The old man of the group is Damemaru. I don’t know why but he gives me reluctant uncle. He’s older than Zaha; though he says he’s 16, his face gives more “defaulting on his mortgage” than high schooler. That hints to his immortality and the long life he must have lived prior to the story’s beginning. Much like Zaha, he wants to blend in, be forgotten, not mentioned, yet people keep popping up and trying to get his power and package of darkness. Unlike Zaha, he carefully chooses his fights.


And last but not least, there’s Avakian, Zaha’s package of darkness. Though he acts more like a very close best friend, confidant, and parental figure at times, he is not a person. He is but a tool for Zaha to use. He’s central to many of the shenanigans the boys get up to. He’s there to save Zaha, execute the plan, and remind him how to stay incognito while at school. Unlike Damemaru’s package of darkness, Nagun, Avakian does Zaha’s bidding out of his own free will. 


If there’s one thing that hooked me, it’s the art. The absolute yucky, organic, dirty and messy scenes Q brings to this manga are right up my alley. Already in the first chapter, you get hints of the visuals that may remind you of Dorohedoro. The linework is just as complex and purposeful, filling the page just as darkness fills space. With each page you touch, you can almost feel the grime, use, age and of the spaceships, rooms and every other illustrated place. 

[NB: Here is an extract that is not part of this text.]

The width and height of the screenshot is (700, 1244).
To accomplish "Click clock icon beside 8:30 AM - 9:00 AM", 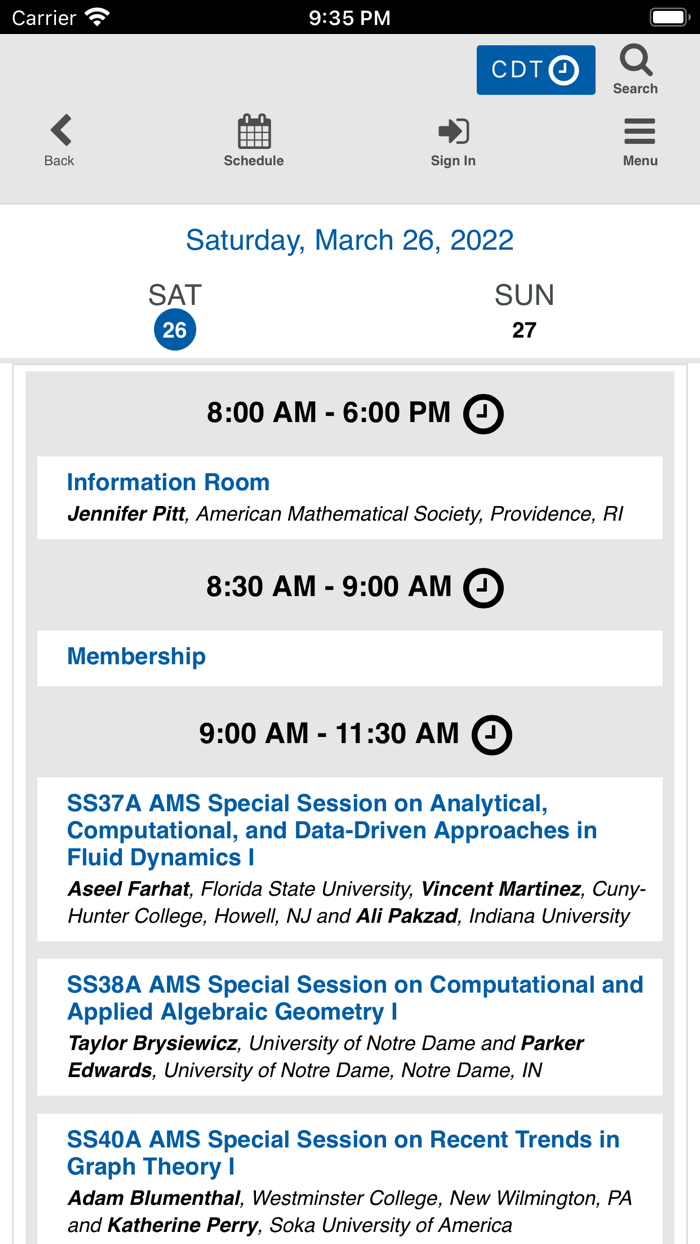I will tap(483, 588).
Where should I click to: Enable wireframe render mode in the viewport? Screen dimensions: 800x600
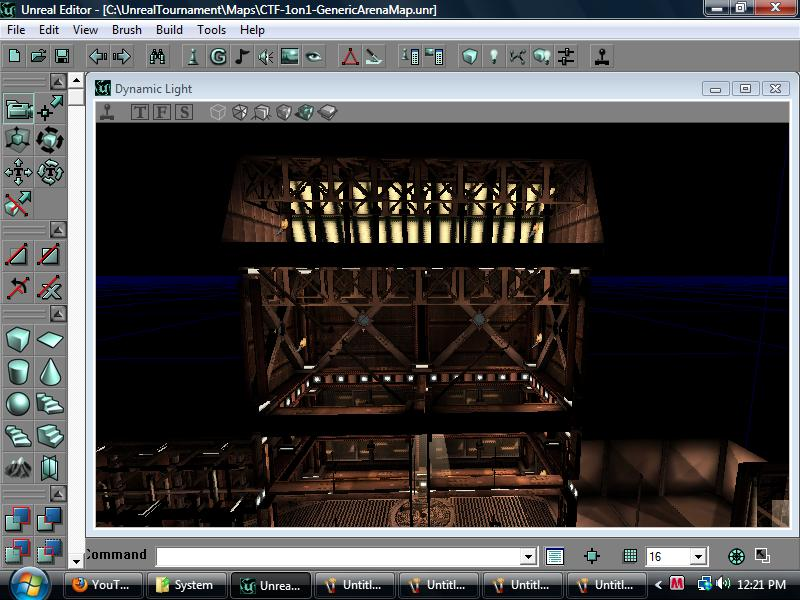click(x=218, y=111)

Even though the subject matter differs from Dorohedoro, Dai Dark bears the indelible mark of Q’s artistic idiosyncrasies. Namely the highly individualized character designs, the head coverings, the stocky people and the youthful faces contrasting the bulky physiques. Now add a shroud of darkness and an its extremely lived-in space horror set, spacesuits made of meat glass and metal and you’ve got Dai Dark. I love it here.

Final Verdict

If you like the non-linear storytelling of Dorohedoro, along with its art style and the found family trope, you will be pleased with this manga. Be aware of the grossness and grime that comes with the yearning to belong. I would definitely not recommend this manga for readers who do not like gore, because the rest of the manga stays pretty bloody and gross. So, if you’re not into any of this, stay away.